# Directions for this task
The goal is to restate all of the records below word for word.

# Stored data entries
Segment Open
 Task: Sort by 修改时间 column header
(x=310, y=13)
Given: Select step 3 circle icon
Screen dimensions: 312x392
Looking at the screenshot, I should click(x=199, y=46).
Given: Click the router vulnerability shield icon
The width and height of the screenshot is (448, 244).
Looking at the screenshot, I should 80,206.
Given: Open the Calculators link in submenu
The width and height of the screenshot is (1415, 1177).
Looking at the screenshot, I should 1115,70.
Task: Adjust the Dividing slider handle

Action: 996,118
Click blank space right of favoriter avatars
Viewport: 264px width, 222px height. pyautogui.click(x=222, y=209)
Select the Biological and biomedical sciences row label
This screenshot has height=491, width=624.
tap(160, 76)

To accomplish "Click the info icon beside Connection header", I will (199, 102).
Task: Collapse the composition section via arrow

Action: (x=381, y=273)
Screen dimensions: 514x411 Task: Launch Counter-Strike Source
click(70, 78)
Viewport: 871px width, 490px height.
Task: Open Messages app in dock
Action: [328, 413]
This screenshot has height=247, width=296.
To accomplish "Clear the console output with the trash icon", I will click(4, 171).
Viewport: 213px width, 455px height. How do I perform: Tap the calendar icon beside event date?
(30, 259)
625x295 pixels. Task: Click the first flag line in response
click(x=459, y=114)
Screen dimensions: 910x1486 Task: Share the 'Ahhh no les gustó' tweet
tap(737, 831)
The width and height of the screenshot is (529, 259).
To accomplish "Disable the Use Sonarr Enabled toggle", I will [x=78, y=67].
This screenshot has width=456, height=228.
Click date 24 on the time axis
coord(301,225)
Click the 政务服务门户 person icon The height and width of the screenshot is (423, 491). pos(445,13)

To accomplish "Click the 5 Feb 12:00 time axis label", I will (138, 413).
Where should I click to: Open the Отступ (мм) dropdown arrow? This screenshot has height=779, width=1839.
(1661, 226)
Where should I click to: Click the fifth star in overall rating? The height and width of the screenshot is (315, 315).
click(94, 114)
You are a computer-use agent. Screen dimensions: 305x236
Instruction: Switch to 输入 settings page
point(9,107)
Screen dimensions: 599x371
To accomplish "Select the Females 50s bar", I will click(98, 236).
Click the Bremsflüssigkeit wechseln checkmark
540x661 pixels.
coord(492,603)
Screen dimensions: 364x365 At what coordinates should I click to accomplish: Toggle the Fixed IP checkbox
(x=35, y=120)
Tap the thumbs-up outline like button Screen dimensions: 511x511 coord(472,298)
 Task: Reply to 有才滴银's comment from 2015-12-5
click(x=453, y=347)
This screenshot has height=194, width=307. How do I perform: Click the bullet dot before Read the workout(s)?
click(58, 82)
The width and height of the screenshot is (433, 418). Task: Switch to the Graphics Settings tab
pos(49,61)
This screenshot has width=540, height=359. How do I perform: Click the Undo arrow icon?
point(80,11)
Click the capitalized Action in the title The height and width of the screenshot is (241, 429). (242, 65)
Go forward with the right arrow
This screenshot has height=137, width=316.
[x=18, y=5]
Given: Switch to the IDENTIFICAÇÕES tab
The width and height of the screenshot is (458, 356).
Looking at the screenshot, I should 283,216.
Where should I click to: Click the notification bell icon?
Segment Closed
# The answer
 Task: Sort by 修改时间 column header
(x=310, y=13)
Given: Select step 3 circle icon
Screen dimensions: 312x392
Looking at the screenshot, I should click(x=199, y=46).
Given: Click the router vulnerability shield icon
The width and height of the screenshot is (448, 244).
Looking at the screenshot, I should 80,206.
Given: Open the Calculators link in submenu
The width and height of the screenshot is (1415, 1177).
Looking at the screenshot, I should 1115,70.
Task: Adjust the Dividing slider handle

Action: 996,118
Click blank space right of favoriter avatars
Viewport: 264px width, 222px height. pyautogui.click(x=222, y=209)
Select the Biological and biomedical sciences row label
This screenshot has height=491, width=624.
tap(160, 76)

To accomplish "Click the info icon beside Connection header", I will (199, 102).
Task: Collapse the composition section via arrow

Action: (x=381, y=273)
Screen dimensions: 514x411 Task: Launch Counter-Strike Source
click(70, 78)
Viewport: 871px width, 490px height.
Task: Open Messages app in dock
Action: [328, 413]
This screenshot has height=247, width=296.
To accomplish "Clear the console output with the trash icon", I will click(4, 171).
Viewport: 213px width, 455px height. How do I perform: Tap the calendar icon beside event date?
(30, 259)
625x295 pixels. Task: Click the first flag line in response
click(x=459, y=114)
Screen dimensions: 910x1486 Task: Share the 'Ahhh no les gustó' tweet
tap(737, 831)
The width and height of the screenshot is (529, 259).
To accomplish "Disable the Use Sonarr Enabled toggle", I will [x=78, y=67].
This screenshot has width=456, height=228.
Click date 24 on the time axis
coord(301,225)
Click the 政务服务门户 person icon The height and width of the screenshot is (423, 491). pos(445,13)

To accomplish "Click the 5 Feb 12:00 time axis label", I will (138, 413).
Where should I click to: Open the Отступ (мм) dropdown arrow? This screenshot has height=779, width=1839.
(1661, 226)
Where should I click to: Click the fifth star in overall rating? The height and width of the screenshot is (315, 315).
click(94, 114)
You are a computer-use agent. Screen dimensions: 305x236
Instruction: Switch to 输入 settings page
point(9,107)
Screen dimensions: 599x371
To accomplish "Select the Females 50s bar", I will click(98, 236).
Click the Bremsflüssigkeit wechseln checkmark
540x661 pixels.
coord(492,603)
Screen dimensions: 364x365 At what coordinates should I click to accomplish: Toggle the Fixed IP checkbox
(x=35, y=120)
Tap the thumbs-up outline like button Screen dimensions: 511x511 coord(472,298)
 Task: Reply to 有才滴银's comment from 2015-12-5
click(x=453, y=347)
This screenshot has height=194, width=307. How do I perform: Click the bullet dot before Read the workout(s)?
click(58, 82)
The width and height of the screenshot is (433, 418). Task: Switch to the Graphics Settings tab
pos(49,61)
This screenshot has width=540, height=359. How do I perform: Click the Undo arrow icon?
point(80,11)
Click the capitalized Action in the title The height and width of the screenshot is (241, 429). (242, 65)
Go forward with the right arrow
This screenshot has height=137, width=316.
[x=18, y=5]
Given: Switch to the IDENTIFICAÇÕES tab
The width and height of the screenshot is (458, 356).
Looking at the screenshot, I should 283,216.
Where should I click to: Click the notification bell icon?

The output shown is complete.